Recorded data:
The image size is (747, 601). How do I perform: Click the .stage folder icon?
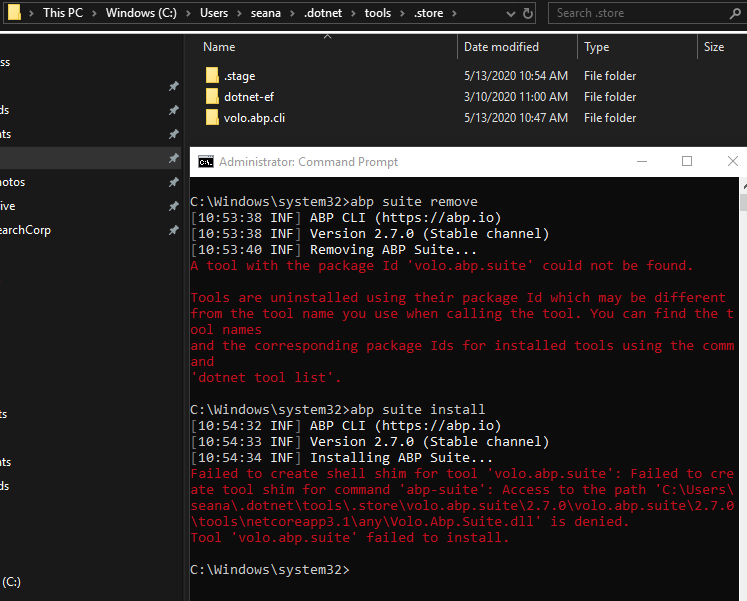[x=212, y=76]
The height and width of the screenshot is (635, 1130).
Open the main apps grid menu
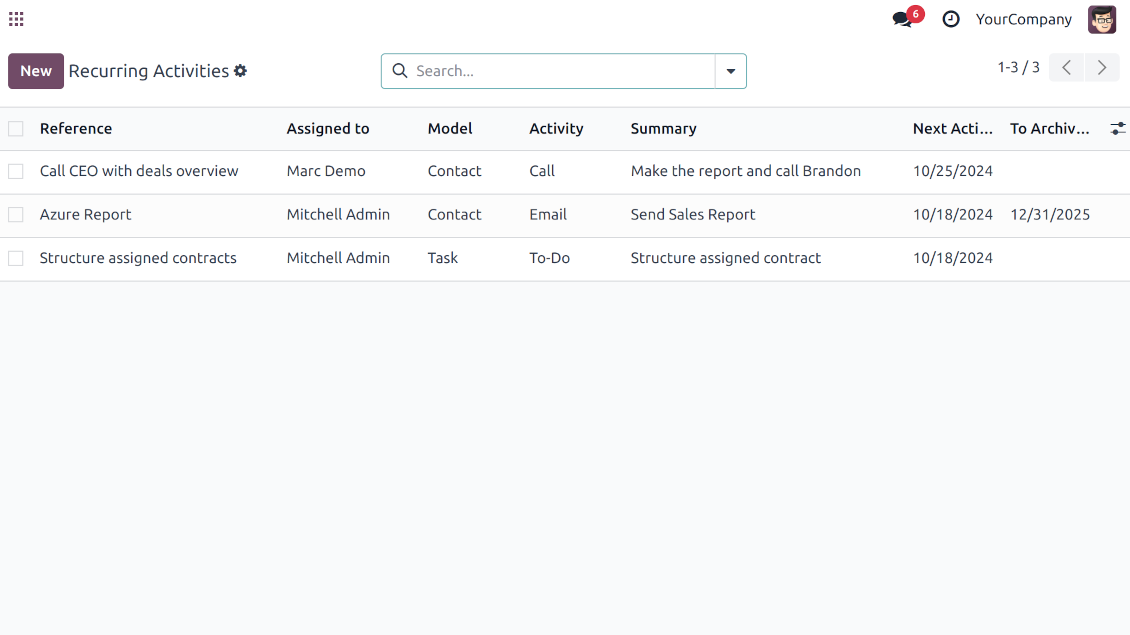[x=16, y=19]
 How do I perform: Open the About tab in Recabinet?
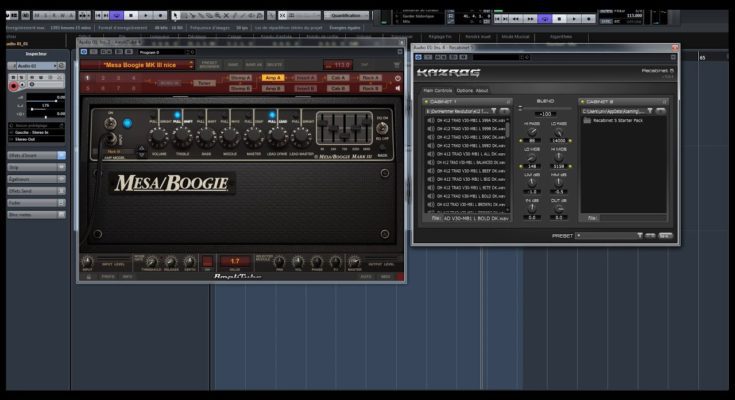[x=483, y=90]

Work to be completed =
Word for word, set down the lines from the line with "The height and" through the last line of the entries, and nothing else; the pictures stay out.

Your solution =
The height and width of the screenshot is (635, 1130).
Open the main apps grid menu
[x=16, y=19]
 How do I perform: Open the About tab in Recabinet?
[x=483, y=90]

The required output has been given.